Saturday, May 1, 2010

Heparin

Heparin is a sulfated glycosaminoglycan with a backbone comprised of alternating hexuronic, either L-iduronic or D-glucuronic and D-glycocyamine residues joined in alternating 1, 4 linkages. Heparin is one of glycosaminoglycans and is characterized by having anticoagulant activity. Glycosaminoglycans are the polysaccharide portions of proteoglycans. Heparin is biosynthesized and stored in mast cells of various tissues, most notably liver, lung, and gut. Heparin exerts its anti-coagulant effect by increasing the rate of formation of an irreversible complex between thrombin and antithrombin III. The heterologous nature of heparin is due to the varying degree and location of sulfate substitution on these residues giving rise to at least ten different monosaccharide building blocks within the polymer. Heparin is polydisperse with a molecular weight range from 3,000-30,000 with many structural variations within a given chain. The exact composition of heparin varies depending on its source, which usually is porcine intestinal mucosa, bovine lung, bovine intestinal mucosa, or ovine intestinal mucosa and also depending on the method for its preparation and purification.

Heparin health benefits


Heparin works by potentiating the action of antithrombin III, as it is similar to the heparan sulfate proteoglycans which are naturally present on the cell membrane of the endothelium. It decreases the rate of coagulation by increasing the rate at which antithrombin III, inhibits activated coagulation factors, particularly thrombin, a key enzyme in the coagulation cascade. Because antithrombin III
inactivates many coagulation proteins, the process of coagulation will slow down. Heparin exhibits a variety of biological activities. Heparin binds to a wide variety of cell growth factors, cytokines and cell adhesion molecules.

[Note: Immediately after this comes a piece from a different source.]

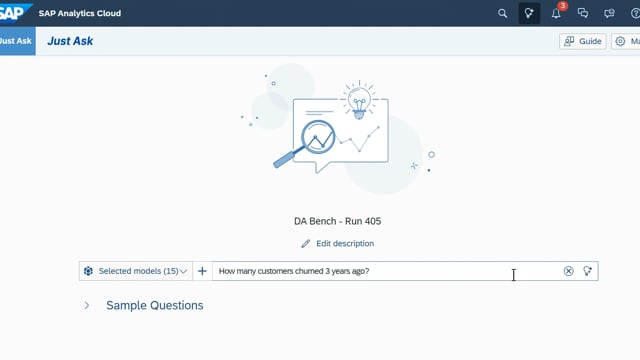Select the Just Ask lightbulb icon in header
The image size is (640, 360).
tap(529, 13)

Heparin is often used as a treatment for certain blood vessel, heart, and lung conditions. Heparin will not dissolve blood clots that have already formed, but it may prevent the clots from becoming larger and causing more serious problems. Heparin has been used for already a long time as an anticoagulant and antithrombotic agent in the treatment and prevention of venous thrombosis. Heparin is also used to prevent blood clotting during open-heart surgery, bypass surgery, and dialysis. Heparin is widely used as an anticoagulant in conjunction with invasive surgical procedures and dialysis procedures, to prevent clotting in intravenous lines and in the treatment of thrombolytic disorders. Heparin has been used in surgery of the heart and blood vessels, with organ transplants and artificial organs, for cardiovascular diagostic techniques, and for the control and prevention of thromboembolism following surgical operations. At the conclusion of these procedures, the anticoagulation effects of heparin must be neutralized or reversed in order to prevent the patient from bleeding.

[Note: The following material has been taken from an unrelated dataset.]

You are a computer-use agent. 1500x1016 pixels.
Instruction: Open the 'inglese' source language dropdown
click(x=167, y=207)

Heparin protection of cellular destruction and enhancement of revascularization and heparin induced epithelialization and re-epithelialization can be favorably applied to treat dermatitides, fissures, and fistulas that are difficult to heal, or are refractory to current methods of treatment. Heparin by itself (without a steroid) enhances the intensity of angiogenesis induced by tumors and by tumor derived factors in vivo, although in the absence of tumor cells or tumor extracts or tumor derived factors neither heparin nor the mast cells which release heparin could induce angiogenesis.

Side effects (heparin induced thrombocytopenia, or HIT syndrome)

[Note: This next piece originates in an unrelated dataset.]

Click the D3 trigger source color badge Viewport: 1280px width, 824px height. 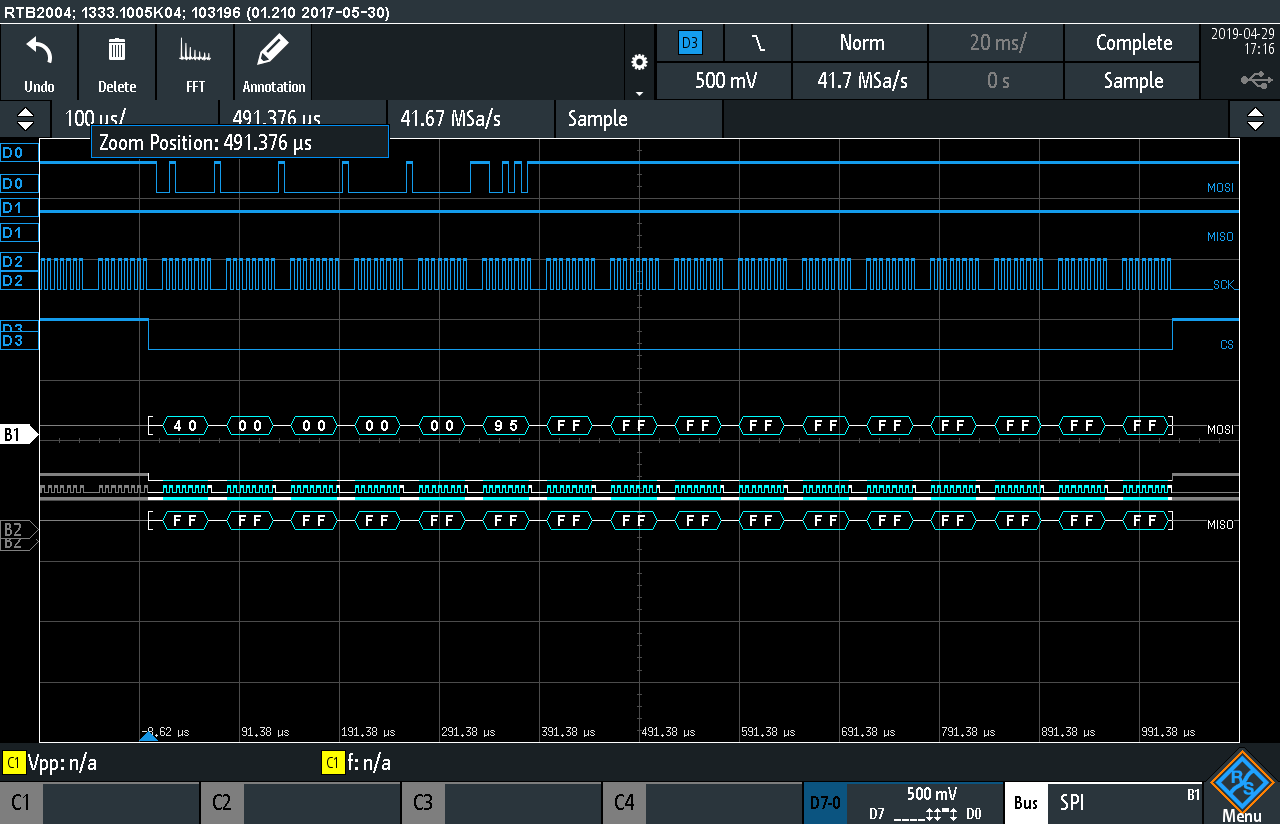690,43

A serious side effect of heparin is heparin induced thrombocytopenia (HIT syndrome). The inadequate production of platelets or increased platelet destruction is called thrombocytopenia. There are two types of thrombocytopenia associated with heparin use. Type I or drug-induced nonimmune thrombocytopenia may occur within 48 to 72 hours of administration. Type II thrombocytopenia is a drug-induced immune thrombocytopenia (formation of antibodies against platelets). HIT is caused by an immunological reaction that makes platelets form clots within the blood vessels, thereby using up coagulation factors. Formation of platelet clots can lead to thrombosis, while the loss of coagulation factors and platelets may result in bleeding. HIT can (rarely) occur shortly after heparin is given, but also when a person has been on heparin for a long while. HIT typically develops 4-14 days after the administration of heparin. Heparin (UFH) is used in cardiovascular surgery, as prevention or treatment for deep-vein thrombosis and pulmonary embolism and in various other clinical scenarios. LMWH is increasingly used in out patient prohylaxis regimes. Immunologic tests are available for the diagnosis of HIT. There is also a benign form of thrombocytopenia associated with heparin use. Treatment of HIT type II requires immediate discontinuation of all heparin products, including heparin infusions, heparin flushes, and heparin-coated catheters used for hemodynamic monitoring. To block the thrombotic state, lepirudin (Refludan®), bivalirudin, argatroban, danaparoid or other direct thrombin inhibitors are used.